Proof that you should never judge a book by its cover, St. Cece’s is a small neighborhood bar in Corktown that just happens to have an extensive beer list, a fascinating cocktail list (featuring Absinthe, hibiscus-infused gin, jalapeño-infused tequila [though I advise you to steer clear of this if you know what's good for you ... ], and creme de violette) and a food menu that goes far beyond wings and nachos.
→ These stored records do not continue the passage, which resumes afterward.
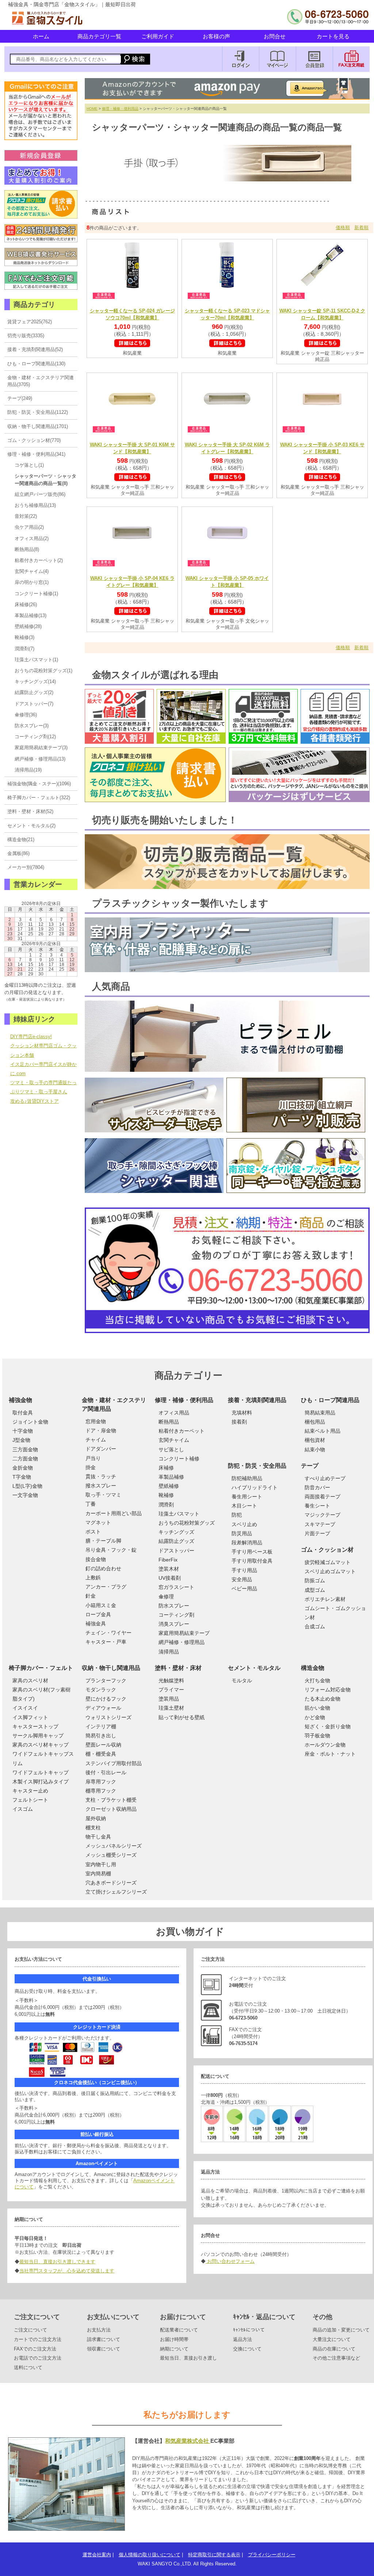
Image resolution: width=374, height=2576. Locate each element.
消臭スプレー (174, 1624)
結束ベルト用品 (322, 1431)
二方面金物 (25, 1459)
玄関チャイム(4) (32, 571)
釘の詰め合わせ (103, 1568)
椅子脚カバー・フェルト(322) (38, 797)
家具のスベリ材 (30, 1680)
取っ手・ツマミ (103, 1495)
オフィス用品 (174, 1413)
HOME (92, 109)
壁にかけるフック (105, 1699)
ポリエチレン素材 (325, 1599)
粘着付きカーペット (182, 1431)
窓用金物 (95, 1421)
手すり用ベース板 (252, 1552)
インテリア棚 (100, 1726)
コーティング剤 (176, 1615)
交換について (247, 2349)
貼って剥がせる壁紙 (182, 1717)
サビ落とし (171, 1449)
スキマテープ (320, 1524)
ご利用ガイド (157, 36)
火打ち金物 (317, 1680)
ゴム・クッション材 (327, 1550)
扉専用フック (100, 1781)
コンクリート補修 (179, 1459)
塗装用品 (169, 1699)
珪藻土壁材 (171, 1708)
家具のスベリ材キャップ (40, 1745)
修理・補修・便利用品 (120, 109)
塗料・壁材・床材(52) (30, 811)
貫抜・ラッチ (100, 1476)
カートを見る (333, 36)
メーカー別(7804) (25, 867)
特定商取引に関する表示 (214, 2554)
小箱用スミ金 (100, 1605)
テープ (309, 1466)
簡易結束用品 (320, 1413)
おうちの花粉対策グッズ (187, 1523)
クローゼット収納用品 (111, 1809)
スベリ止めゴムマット (330, 1571)
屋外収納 (95, 1818)
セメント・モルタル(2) (31, 825)
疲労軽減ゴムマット (328, 1562)
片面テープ (317, 1533)
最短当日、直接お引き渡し (188, 2358)
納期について (174, 2349)
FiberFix (168, 1560)
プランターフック (105, 1680)
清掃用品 (169, 1652)
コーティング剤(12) (35, 736)
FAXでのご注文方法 (35, 2349)
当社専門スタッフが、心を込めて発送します (66, 2270)
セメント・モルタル (254, 1668)
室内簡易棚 (98, 1873)
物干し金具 (98, 1837)
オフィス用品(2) (32, 538)
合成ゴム (315, 1626)
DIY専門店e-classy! (31, 1036)
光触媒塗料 (171, 1680)
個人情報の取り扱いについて (149, 2554)
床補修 (166, 1468)
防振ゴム (315, 1580)
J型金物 (21, 1440)
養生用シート (247, 1496)
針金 (90, 1596)
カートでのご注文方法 (37, 2339)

We went to the bar after dinner, so I wasn’t able to try the noodle bowl (which can be either made with tempeh so that it’s vegan or with pork belly), but we did order the raw vegan blueberry “cheesecake.” Made with cashew cream, chopped cashews and plenty of fresh local blueberries, this thing was unreal — def way more exciting / interesting than the usual ice cream and brownie at most bars.
A gigantic farmer’s market with fresh fruits and vegetables from Michigan’s many farms, Eastern Market also showcases artisanal wares such as Slow Jams‘ preserves, jellies and jams, Simply Suzanne’s granola, local bakeries, crafts, etc.
There are also food trucks selling beignets, tostadas and other snacks, and an entire shed filled with local restaurants and cafes offering snacks and lunch for the thousands of people who come here on Saturday mornings. We didn’t get to try anything unfortunately, but this is on my must-do list for when I come back!
Yet another spot on that same block in Corktown, Astro Coffee is a small coffee shop where everything, including the iced coffee, is brewed pour-over style. They have a small food menu as well — we came for breakfast and they had a few different sandwiches, a salad, yogurt and a few pastries. Not as extensive of a menu as Great Lakes, but their egg sandwich, with cheddar and the surprisingly delicious addition of coarse mustard, really hit the spot.
Nila asked me at one point during the trip what I thought of Detroit. For whatever reason, I totally ignored her question, but to answer it now: I really liked it. It reminded me a lot of Williamsburg, though much less pretentious. Also, it was way cheap, which obvi I’m into. I’d actually really recommend it — there’s a great budding food scene and cool bars, even if you don’t get to see Lil Wayne.